This is the first of a series of Red Rock Eater News Service updates on what is essentially a coup in progress in Florida. As always, the RRE emphasis is on presenting the best available information & we're extremely pleased to be sharing this with our IMC readers.

Florida Recount -- From Red Rock Eater News Service Florida Recount -- From Red Rock Eater News Service

By Phil Agre

[People have been sending me a flood of material about the Florida vote, so much that I can hardly keep up with it as I'm typing here. The situation is a mess, and it just gets worse. I've gathered URL's for a great deal of relevant information, and I urge you to pass it along to everyone who can use it. I'm getting so much material, the situation is evolving so fast, and the relevant Web sites are so overloaded, that I cannot guarantee that I have summarized everything 100% accurately, or that the URL's all still work. I've done my best.

Earlier I passed on a report that a locked ballot box had been discovered in a Democratic area. Now the cnn.com Web site reports that, according to "Miami-Dade County election officials", this box contained no ballots:

      http://www.cnn.com/2000/ALLPOLITICS/stories/11/08/ballotbox.found/

There is a lot of vague talk about other missing ballot boxes, but this is the only one that has been formally reported to my knowledge.

But the missing ballot box was hardly the only problem, or the worst.
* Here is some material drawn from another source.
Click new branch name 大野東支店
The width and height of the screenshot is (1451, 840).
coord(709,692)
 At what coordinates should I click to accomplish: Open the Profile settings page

For example, there are the misleading "butterfly ballots". Here is an article from the Sun-Sentinel newspaper in Palm Beach County:

      http://www.sun-sentinel.com/news/daily/detail/0,1136,36000000000123102,00.html

This article is being continually updated. The Sun-Sentinel Web site is overwhelmed, so keep trying.

You can see an image of the misleading ballot on these pages:

      http://www.sun-sentinel.com/elections/palmbeachballot.htm
      http://cnews.tribune.com/news/image/0,1119,sunsentinel-nation-82373,00.html

The Democrats are asserting that this ballot design was illegal under Florida law:

      http://www.nytimes.com/aponline/politics/AP-ELN-Florida-Ballot-Confusion.html

Bob Kerrey is calling for a new vote in Florida:

      http://www.salon.com/politics/feature/2000/11/07/results/

The problem has two aspects. First, statistical arguments and massive anecdotal evidence suggest that the misleading ballot produced easily enough bad votes to throw the election. Second, one of the authors of the Sun-Sentinel article just said on public radio that something like 20,000 more ballots than one would statistically expect were discarded in the strongly Democratic areas where the misleading ballots were used.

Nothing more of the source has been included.